You are viewing a plain text version of this content. The canonical link for it is here.
Posted to users@pdfbox.apache.org by John Lussmyer <Co...@CasaDelGato.com> on 2022/03/17 18:15:39 UTC
Possible PDFBox bug?
We have an app that can generate multi-page PDF Files. We recently ran into a problem where the library we were using would keep ALL the pages in memory. For a quick workaround we have it write out single-page PDF files, then use PDFBox to combine them.
We recently found a bug in the way that the pages get modified when combined into a single PDF.
When we generate the pages, sometimes the MediaBox starts at negative coordinates. When PDFBox adds that page to a document, it offsets it by that negative amount - which moves the page content up and to the right.
Out page combining code looks like this.
try (PDDocument doc = new PDDocument(MemoryUsageSetting.setupTempFileOnly())) {
for (File pagFile : srcPages) {
log.debug("make: page {}", pagFile.getAbsolutePath());
PDPage page = new PDPage();
doc.addPage(page);
try (PDPageContentStream contents = new PDPageContentStream(doc, page)) {
try (PDDocument sourceDoc = Loader.loadPDF(pagFile, MemoryUsageSetting.setupTempFileOnly())) {
PDPage srcPage = sourceDoc.getPage(0);
page.setUserUnit(srcPage.getUserUnit());
page.setMediaBox(srcPage.getMediaBox());
page.setCropBox(srcPage.getCropBox());
page.setTrimBox(srcPage.getTrimBox());
// Create a Form XObject from the source document using LayerUtility
LayerUtility layerUtility = new LayerUtility(doc);
PDFormXObject form = layerUtility.importPageAsForm(sourceDoc, 0);
// draw the full form
contents.drawForm(form);
}
}
}
doc.save(outPDF);
}
The original Page pdf has a TrimBox[0,0,1296,864], MediaBox[-72,-72,1368,936]

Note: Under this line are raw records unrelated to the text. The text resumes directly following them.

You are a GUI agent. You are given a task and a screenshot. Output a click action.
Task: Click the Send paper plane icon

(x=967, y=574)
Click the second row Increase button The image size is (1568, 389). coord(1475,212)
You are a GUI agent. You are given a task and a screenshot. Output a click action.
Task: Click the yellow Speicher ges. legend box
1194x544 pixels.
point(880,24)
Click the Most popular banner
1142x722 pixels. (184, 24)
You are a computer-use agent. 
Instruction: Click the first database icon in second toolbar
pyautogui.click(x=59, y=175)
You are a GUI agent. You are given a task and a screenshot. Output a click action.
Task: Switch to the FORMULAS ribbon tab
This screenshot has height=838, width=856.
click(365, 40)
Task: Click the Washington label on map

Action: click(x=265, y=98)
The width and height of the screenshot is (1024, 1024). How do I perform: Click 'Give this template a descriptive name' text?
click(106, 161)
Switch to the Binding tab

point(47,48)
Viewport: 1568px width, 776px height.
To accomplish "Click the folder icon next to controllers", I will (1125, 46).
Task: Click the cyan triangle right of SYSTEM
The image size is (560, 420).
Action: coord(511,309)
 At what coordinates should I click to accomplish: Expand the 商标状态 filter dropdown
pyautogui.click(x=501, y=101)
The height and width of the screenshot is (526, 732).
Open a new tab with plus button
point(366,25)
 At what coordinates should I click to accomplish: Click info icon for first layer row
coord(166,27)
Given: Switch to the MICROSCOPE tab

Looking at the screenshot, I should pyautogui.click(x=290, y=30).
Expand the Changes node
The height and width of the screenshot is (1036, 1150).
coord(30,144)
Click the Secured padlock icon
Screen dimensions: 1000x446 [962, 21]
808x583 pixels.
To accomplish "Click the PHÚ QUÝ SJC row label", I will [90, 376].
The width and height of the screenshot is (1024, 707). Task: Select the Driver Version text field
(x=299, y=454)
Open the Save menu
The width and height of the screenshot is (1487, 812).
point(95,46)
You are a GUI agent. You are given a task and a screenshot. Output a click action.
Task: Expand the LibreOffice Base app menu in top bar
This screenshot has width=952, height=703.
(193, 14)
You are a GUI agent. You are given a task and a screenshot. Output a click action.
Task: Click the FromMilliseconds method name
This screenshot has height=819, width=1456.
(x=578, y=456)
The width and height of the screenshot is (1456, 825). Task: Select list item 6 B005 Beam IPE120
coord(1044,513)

The page in the PDFBox combined output has the same TrimBox and MediaBox, BUT the /Form1 it uses to place the contents has a BBox[-72,-72,1368,936] and a Matrix[1,0,0,1,72,72].
I'm not sure why it's adding a Matrix to offset the content.
AW: Possible PDFBox bug?
Posted by "Hiller, Gerhard" <Ge...@msh.de>.
Hi John,
try srcPage.getMediaBox().createRetranslatedRectangle(), also for the other boxes.
The returned rectangle from srcPage.getMediaBox() will reflect the negativ coordinates.
Greetings
Gerhard
Mit freundlichen Grüßen
Gerhard Hiller
mailto:gerhard.hiller@msh.de | Phone: +49 711 72007 4163 | Mobile: +49 172 718 48 46
Printproduktion neu gedacht
- -
MSH Medien System Haus GmbH & Co. KG, Stuttgart, HRA 9274 Stuttgart
P.h.G.: MSH Medien System Haus Verwaltungsges. MbH, Stuttgart, HRB 4443 Stuttgart
-----Ursprüngliche Nachricht-----
Von: John Lussmyer <Co...@CasaDelGato.com>
Gesendet: Donnerstag, 17. März 2022 19:16
An: users@pdfbox.apache.org
Betreff: Possible PDFBox bug?
We have an app that can generate multi-page PDF Files. We recently ran into a problem where the library we were using would keep ALL the pages in memory. For a quick workaround we have it write out single-page PDF files, then use PDFBox to combine them.
We recently found a bug in the way that the pages get modified when combined into a single PDF.
When we generate the pages, sometimes the MediaBox starts at negative coordinates. When PDFBox adds that page to a document, it offsets it by that negative amount - which moves the page content up and to the right.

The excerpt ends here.